| Given problem |
Place each line of the material below into a Markdown table with the columns Row and Line. Number the rows in order and omit any blank lines.

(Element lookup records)
════════════════════

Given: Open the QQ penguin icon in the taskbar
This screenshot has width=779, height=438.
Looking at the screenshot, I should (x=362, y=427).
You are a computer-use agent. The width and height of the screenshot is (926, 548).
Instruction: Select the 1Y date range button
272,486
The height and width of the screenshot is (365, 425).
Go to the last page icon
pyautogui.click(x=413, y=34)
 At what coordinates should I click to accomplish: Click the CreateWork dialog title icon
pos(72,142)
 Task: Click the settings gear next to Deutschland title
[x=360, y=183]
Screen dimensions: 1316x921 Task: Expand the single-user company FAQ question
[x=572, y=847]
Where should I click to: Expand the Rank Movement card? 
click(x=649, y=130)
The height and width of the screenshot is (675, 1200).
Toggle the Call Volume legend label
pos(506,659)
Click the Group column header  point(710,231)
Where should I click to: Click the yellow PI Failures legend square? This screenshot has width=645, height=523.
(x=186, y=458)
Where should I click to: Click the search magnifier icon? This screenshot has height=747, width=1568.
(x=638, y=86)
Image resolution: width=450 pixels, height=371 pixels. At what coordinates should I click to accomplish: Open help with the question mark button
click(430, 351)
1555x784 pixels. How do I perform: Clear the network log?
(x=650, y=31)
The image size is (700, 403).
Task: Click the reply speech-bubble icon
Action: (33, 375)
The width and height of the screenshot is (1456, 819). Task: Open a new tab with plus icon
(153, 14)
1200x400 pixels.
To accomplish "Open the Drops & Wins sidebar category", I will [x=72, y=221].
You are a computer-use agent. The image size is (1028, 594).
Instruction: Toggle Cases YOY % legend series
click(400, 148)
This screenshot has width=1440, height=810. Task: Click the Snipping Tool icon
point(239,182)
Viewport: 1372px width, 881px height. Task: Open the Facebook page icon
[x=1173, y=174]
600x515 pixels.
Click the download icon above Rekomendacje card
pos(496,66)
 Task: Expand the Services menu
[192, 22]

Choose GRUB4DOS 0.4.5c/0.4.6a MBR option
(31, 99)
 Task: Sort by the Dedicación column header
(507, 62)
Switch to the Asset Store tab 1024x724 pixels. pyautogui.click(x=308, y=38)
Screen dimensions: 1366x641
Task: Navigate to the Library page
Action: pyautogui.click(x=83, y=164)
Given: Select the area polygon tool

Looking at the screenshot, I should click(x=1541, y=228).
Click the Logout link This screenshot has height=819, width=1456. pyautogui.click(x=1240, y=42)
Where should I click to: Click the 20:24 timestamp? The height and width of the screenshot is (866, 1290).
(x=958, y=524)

════════════════════

| The completed task |
| Row | Line |
|---|---|
| 1 | Given: Open the QQ penguin icon in the taskbar |
| 2 | This screenshot has width=779, height=438. |
| 3 | Looking at the screenshot, I should (x=362, y=427). |
| 4 | You are a computer-use agent. The width and height of the screenshot is (926, 548). |
| 5 | Instruction: Select the 1Y date range button |
| 6 | 272,486 |
| 7 | The height and width of the screenshot is (365, 425). |
| 8 | Go to the last page icon |
| 9 | pyautogui.click(x=413, y=34) |
| 10 |  At what coordinates should I click to accomplish: Click the CreateWork dialog title icon |
| 11 | pos(72,142) |
| 12 |  Task: Click the settings gear next to Deutschland title |
| 13 | [x=360, y=183] |
| 14 | Screen dimensions: 1316x921 Task: Expand the single-user company FAQ question |
| 15 | [x=572, y=847] |
| 16 | Where should I click to: Expand the Rank Movement card?  |
| 17 | click(x=649, y=130) |
| 18 | The height and width of the screenshot is (675, 1200). |
| 19 | Toggle the Call Volume legend label |
| 20 | pos(506,659) |
| 21 | Click the Group column header  point(710,231) |
| 22 | Where should I click to: Click the yellow PI Failures legend square? This screenshot has width=645, height=523. |
| 23 | (x=186, y=458) |
| 24 | Where should I click to: Click the search magnifier icon? This screenshot has height=747, width=1568. |
| 25 | (x=638, y=86) |
| 26 | Image resolution: width=450 pixels, height=371 pixels. At what coordinates should I click to accomplish: Open help with the question mark button |
| 27 | click(430, 351) |
| 28 | 1555x784 pixels. How do I perform: Clear the network log? |
| 29 | (x=650, y=31) |
| 30 | The image size is (700, 403). |
| 31 | Task: Click the reply speech-bubble icon |
| 32 | Action: (33, 375) |
| 33 | The width and height of the screenshot is (1456, 819). Task: Open a new tab with plus icon |
| 34 | (153, 14) |
| 35 | 1200x400 pixels. |
| 36 | To accomplish "Open the Drops & Wins sidebar category", I will [x=72, y=221]. |
| 37 | You are a computer-use agent. The image size is (1028, 594). |
| 38 | Instruction: Toggle Cases YOY % legend series |
| 39 | click(400, 148) |
| 40 | This screenshot has width=1440, height=810. Task: Click the Snipping Tool icon |
| 41 | point(239,182) |
| 42 | Viewport: 1372px width, 881px height. Task: Open the Facebook page icon |
| 43 | [x=1173, y=174] |
| 44 | 600x515 pixels. |
| 45 | Click the download icon above Rekomendacje card |
| 46 | pos(496,66) |
| 47 |  Task: Expand the Services menu |
| 48 | [192, 22] |
| 49 | Choose GRUB4DOS 0.4.5c/0.4.6a MBR option |
| 50 | (31, 99) |
| 51 |  Task: Sort by the Dedicación column header |
| 52 | (507, 62) |
| 53 | Switch to the Asset Store tab 1024x724 pixels. pyautogui.click(x=308, y=38) |
| 54 | Screen dimensions: 1366x641 |
| 55 | Task: Navigate to the Library page |
| 56 | Action: pyautogui.click(x=83, y=164) |
| 57 | Given: Select the area polygon tool |
| 58 | Looking at the screenshot, I should click(x=1541, y=228). |
| 59 | Click the Logout link This screenshot has height=819, width=1456. pyautogui.click(x=1240, y=42) |
| 60 | Where should I click to: Click the 20:24 timestamp? The height and width of the screenshot is (866, 1290). |
| 61 | (x=958, y=524) |